I’m writing a program that uses constraint propagation to solve a puzzle. The program cycles through a set of “rule functions” until the puzzle is solved or no progress is made. All rule functions have the same argument signature and the same return type, and no other functions in my program will have the same argument and return signatures.

Rather than having to add each rule function to a collection when it’s defined, I thought I could use Julia’s introspection capabilities to discover them. I prefer this approach since Julia is annoyingly sensitive to definition order.

I understand that in many cases the return type of a method might be ambiguous. I am only concerned about the method’s declared return type, which Julia presumably stores someplace.


Oh, ok. But (first(methods(f))).sig may not return an abstract type too? As you can define some parameter as Union, Any, or Abstract...? Seems that in the context of this question an abstract type would be fine too.

I carefully posed the problem as finding the declared type, if any.

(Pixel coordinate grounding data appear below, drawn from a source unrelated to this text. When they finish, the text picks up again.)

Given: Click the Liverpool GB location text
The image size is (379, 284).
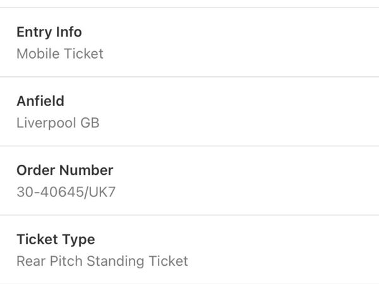Looking at the screenshot, I should click(x=58, y=122).
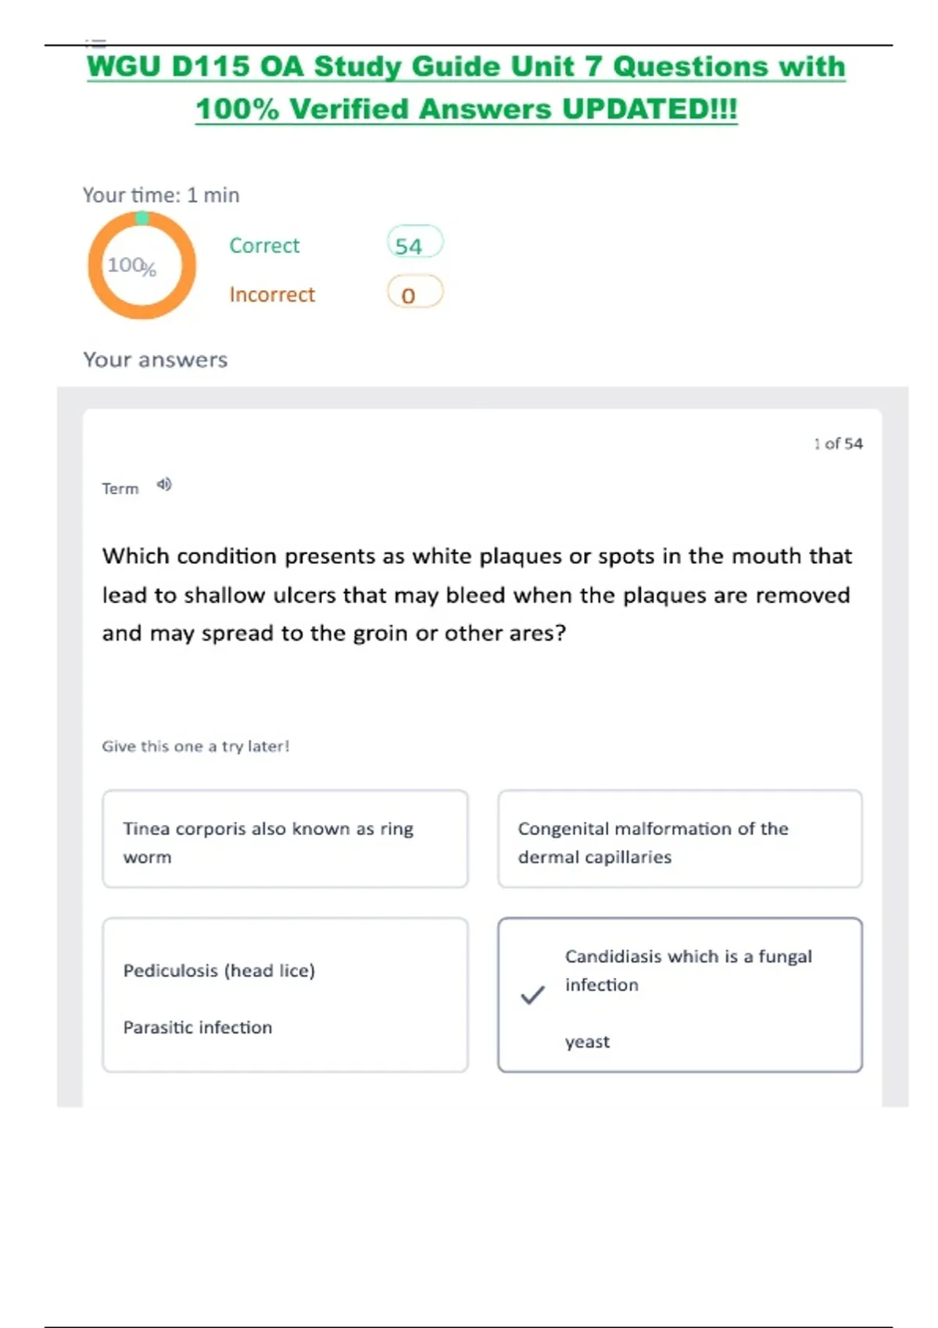Viewport: 938px width, 1328px height.
Task: Play the term audio speaker icon
Action: click(164, 485)
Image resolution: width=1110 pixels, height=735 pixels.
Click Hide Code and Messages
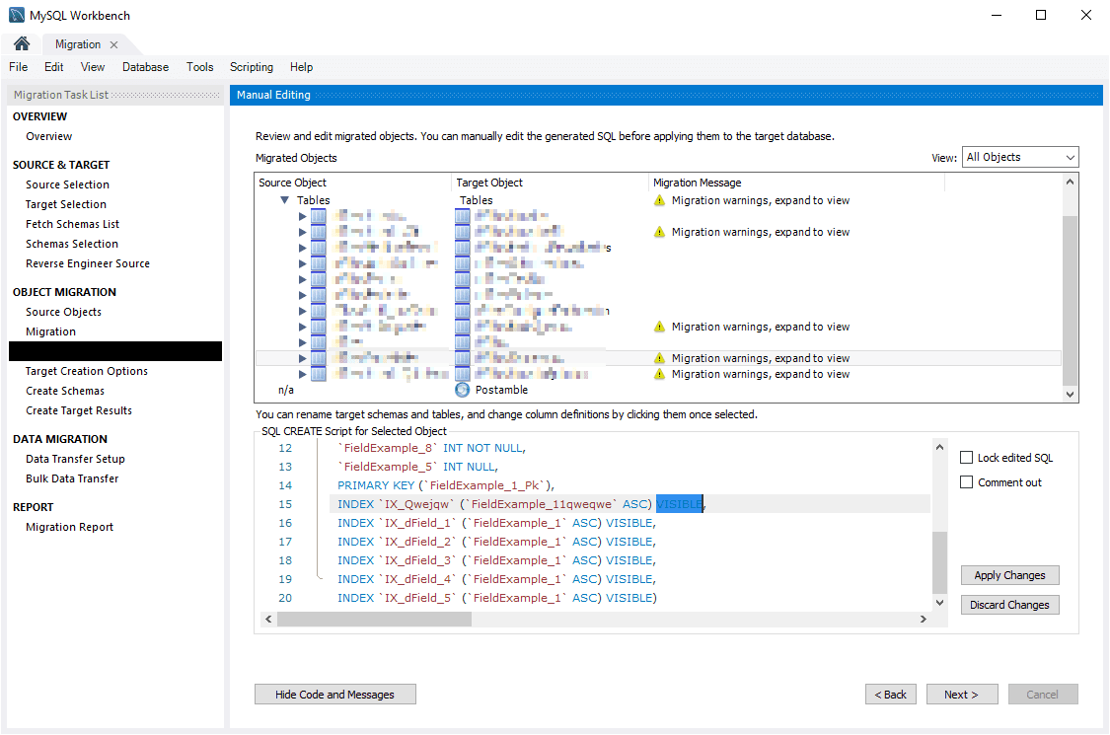pos(334,694)
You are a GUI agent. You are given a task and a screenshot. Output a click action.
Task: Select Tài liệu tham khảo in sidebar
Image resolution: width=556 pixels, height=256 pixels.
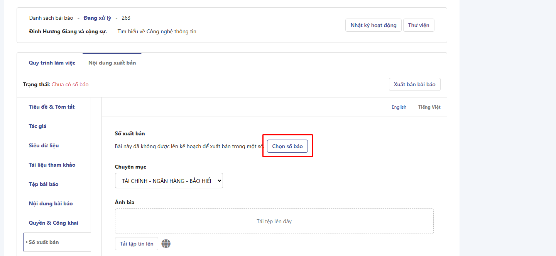(52, 165)
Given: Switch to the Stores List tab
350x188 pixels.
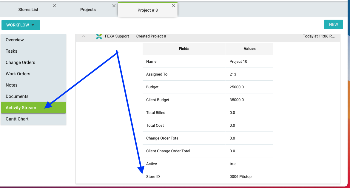Looking at the screenshot, I should tap(28, 10).
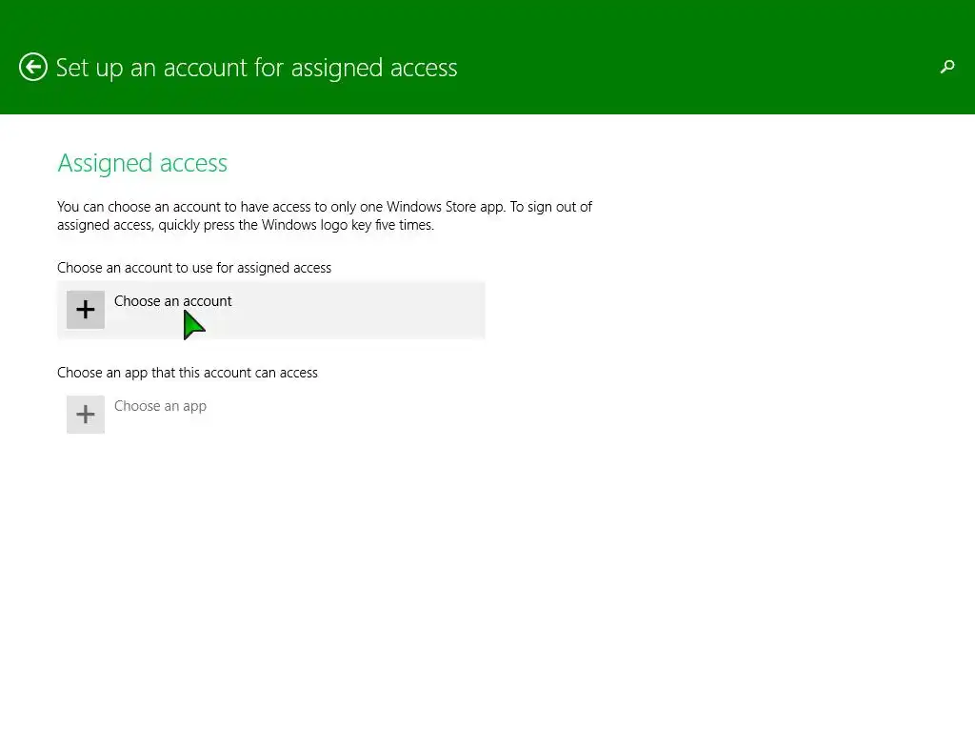The width and height of the screenshot is (975, 732).
Task: Click the word 'Assigned' in the green heading
Action: tap(97, 163)
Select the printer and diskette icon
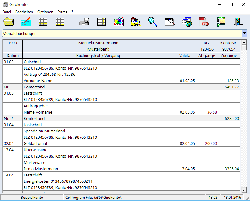Screen dimensions: 250x201 (x=84, y=22)
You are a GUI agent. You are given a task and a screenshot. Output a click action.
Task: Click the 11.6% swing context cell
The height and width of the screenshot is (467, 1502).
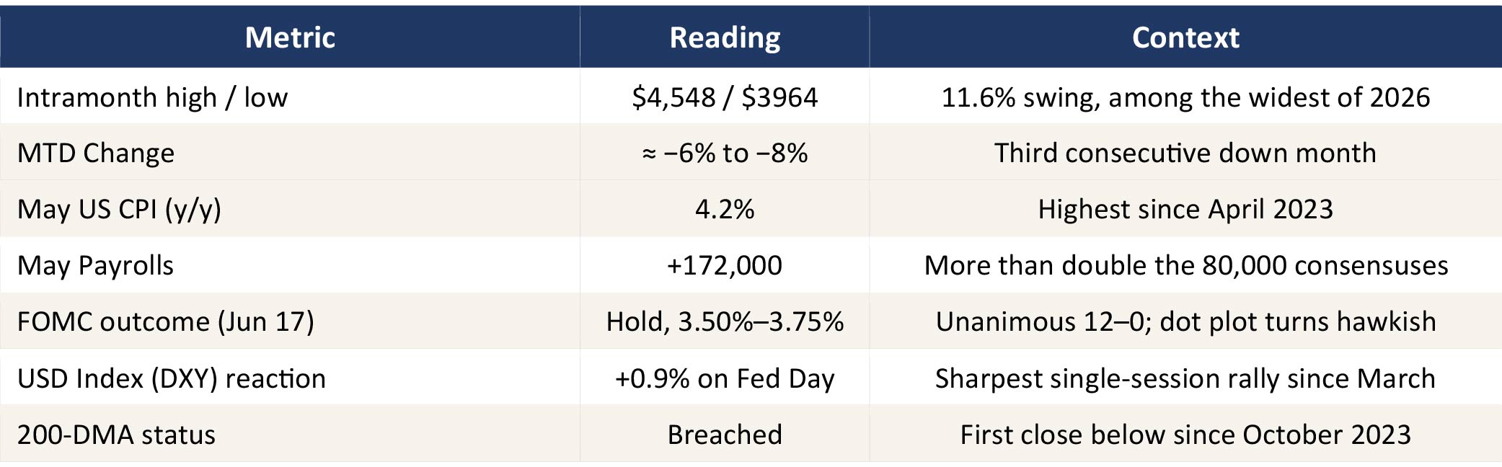[1185, 97]
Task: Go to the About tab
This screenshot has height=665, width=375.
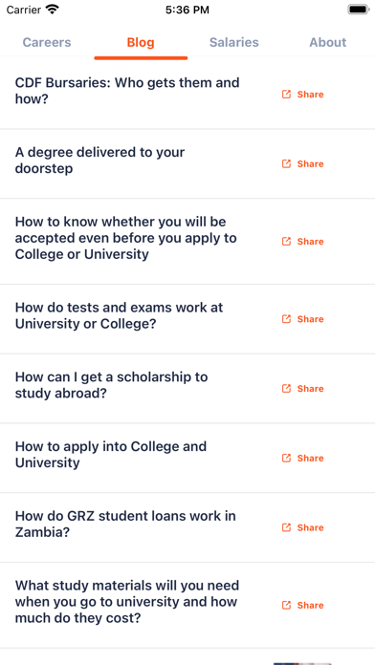Action: (x=328, y=42)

I don’t expect to get an inferred type.

Julia would be much happier giving you the inferred type ;). The declared type isn’t a real thing. It’s a syntactic aid that lowers return x to return convert(T, x). In particular, it doesn’t even need to be a real type:

julia> foo(x, y)::typeof(x + y) = 1
foo (generic function with 1 method)

julia> foo(1, 1)

julia> foo(1, 1.0)

Regardless, where the return type is simple as in your example, asking for the inferred type and the declared type will be the same thing (unless the function is known to error), so maybe just try that.

I’m curious what this is in reference to. Julia’s method semantics are carefully designed so that definition order does not matter.


The language implementation has other definition order issues, for example using a type in a declaration before it is defined. I understand done cases if thus have been resolved, but I still experience such problems in the newest release.

Also, if I were to define a global collection of my constraint functions, I expect it’s definition could not appear before all of those functions are defined.

Keno, you didn’t say, how would I enquire of Julia to happily provide me the inferred return type?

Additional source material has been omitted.